═════ THE DATA

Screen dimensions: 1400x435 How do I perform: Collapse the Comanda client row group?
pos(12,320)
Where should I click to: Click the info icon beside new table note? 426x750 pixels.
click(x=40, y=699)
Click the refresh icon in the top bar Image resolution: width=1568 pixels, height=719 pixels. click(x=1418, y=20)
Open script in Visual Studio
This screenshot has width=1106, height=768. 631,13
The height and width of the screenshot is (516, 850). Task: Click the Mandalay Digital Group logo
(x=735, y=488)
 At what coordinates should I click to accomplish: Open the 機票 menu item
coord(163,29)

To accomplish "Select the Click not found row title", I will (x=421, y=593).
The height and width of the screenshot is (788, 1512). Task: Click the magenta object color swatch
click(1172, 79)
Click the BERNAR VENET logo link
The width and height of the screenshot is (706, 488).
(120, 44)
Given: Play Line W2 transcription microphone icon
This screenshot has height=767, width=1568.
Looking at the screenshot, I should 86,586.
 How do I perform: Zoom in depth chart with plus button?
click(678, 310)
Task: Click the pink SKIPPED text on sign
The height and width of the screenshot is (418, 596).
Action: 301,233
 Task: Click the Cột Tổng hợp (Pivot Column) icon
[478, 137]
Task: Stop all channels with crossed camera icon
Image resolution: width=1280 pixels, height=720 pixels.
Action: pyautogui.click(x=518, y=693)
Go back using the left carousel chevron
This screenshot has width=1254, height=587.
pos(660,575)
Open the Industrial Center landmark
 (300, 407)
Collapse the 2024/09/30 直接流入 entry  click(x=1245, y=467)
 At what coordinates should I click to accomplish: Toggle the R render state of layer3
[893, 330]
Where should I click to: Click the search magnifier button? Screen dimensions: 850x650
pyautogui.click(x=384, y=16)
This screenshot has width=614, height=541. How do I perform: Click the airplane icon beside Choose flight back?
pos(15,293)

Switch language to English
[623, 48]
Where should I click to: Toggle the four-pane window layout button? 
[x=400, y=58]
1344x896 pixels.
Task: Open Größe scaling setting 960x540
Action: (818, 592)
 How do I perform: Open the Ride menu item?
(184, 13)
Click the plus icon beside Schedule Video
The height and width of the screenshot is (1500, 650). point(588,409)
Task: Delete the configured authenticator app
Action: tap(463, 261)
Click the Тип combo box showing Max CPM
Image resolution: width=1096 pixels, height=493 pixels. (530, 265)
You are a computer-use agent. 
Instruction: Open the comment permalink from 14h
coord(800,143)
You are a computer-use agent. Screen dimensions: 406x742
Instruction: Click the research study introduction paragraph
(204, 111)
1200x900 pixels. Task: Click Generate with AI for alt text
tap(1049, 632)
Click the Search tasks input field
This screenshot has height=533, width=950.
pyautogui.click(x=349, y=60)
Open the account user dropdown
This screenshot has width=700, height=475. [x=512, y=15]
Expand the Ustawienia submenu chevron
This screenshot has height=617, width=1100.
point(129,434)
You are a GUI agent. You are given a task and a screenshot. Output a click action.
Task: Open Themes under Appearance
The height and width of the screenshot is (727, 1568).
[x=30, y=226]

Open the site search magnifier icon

══════════

Repeat the data. Leave nothing out and change nothing.

Screen dimensions: 1400x435 How do I perform: Collapse the Comanda client row group?
pos(12,320)
Where should I click to: Click the info icon beside new table note? 426x750 pixels.
click(x=40, y=699)
Click the refresh icon in the top bar Image resolution: width=1568 pixels, height=719 pixels. click(x=1418, y=20)
Open script in Visual Studio
This screenshot has width=1106, height=768. 631,13
The height and width of the screenshot is (516, 850). Task: Click the Mandalay Digital Group logo
(x=735, y=488)
 At what coordinates should I click to accomplish: Open the 機票 menu item
coord(163,29)

To accomplish "Select the Click not found row title", I will (x=421, y=593).
The height and width of the screenshot is (788, 1512). Task: Click the magenta object color swatch
click(1172, 79)
Click the BERNAR VENET logo link
The width and height of the screenshot is (706, 488).
(120, 44)
Given: Play Line W2 transcription microphone icon
This screenshot has height=767, width=1568.
Looking at the screenshot, I should 86,586.
 How do I perform: Zoom in depth chart with plus button?
click(678, 310)
Task: Click the pink SKIPPED text on sign
The height and width of the screenshot is (418, 596).
Action: 301,233
 Task: Click the Cột Tổng hợp (Pivot Column) icon
[478, 137]
Task: Stop all channels with crossed camera icon
Image resolution: width=1280 pixels, height=720 pixels.
Action: pyautogui.click(x=518, y=693)
Go back using the left carousel chevron
This screenshot has width=1254, height=587.
pos(660,575)
Open the Industrial Center landmark
 (300, 407)
Collapse the 2024/09/30 直接流入 entry  click(x=1245, y=467)
 At what coordinates should I click to accomplish: Toggle the R render state of layer3
[893, 330]
Where should I click to: Click the search magnifier button? Screen dimensions: 850x650
pyautogui.click(x=384, y=16)
This screenshot has width=614, height=541. How do I perform: Click the airplane icon beside Choose flight back?
pos(15,293)

Switch language to English
[623, 48]
Where should I click to: Toggle the four-pane window layout button? 
[x=400, y=58]
1344x896 pixels.
Task: Open Größe scaling setting 960x540
Action: (818, 592)
 How do I perform: Open the Ride menu item?
(184, 13)
Click the plus icon beside Schedule Video
The height and width of the screenshot is (1500, 650). point(588,409)
Task: Delete the configured authenticator app
Action: tap(463, 261)
Click the Тип combo box showing Max CPM
Image resolution: width=1096 pixels, height=493 pixels. (530, 265)
You are a computer-use agent. 
Instruction: Open the comment permalink from 14h
coord(800,143)
You are a computer-use agent. Screen dimensions: 406x742
Instruction: Click the research study introduction paragraph
(204, 111)
1200x900 pixels. Task: Click Generate with AI for alt text
tap(1049, 632)
Click the Search tasks input field
This screenshot has height=533, width=950.
pyautogui.click(x=349, y=60)
Open the account user dropdown
This screenshot has width=700, height=475. [x=512, y=15]
Expand the Ustawienia submenu chevron
This screenshot has height=617, width=1100.
point(129,434)
You are a GUI agent. You are given a task and a screenshot. Output a click action.
Task: Open Themes under Appearance
The height and width of the screenshot is (727, 1568).
[x=30, y=226]

Open the site search magnifier icon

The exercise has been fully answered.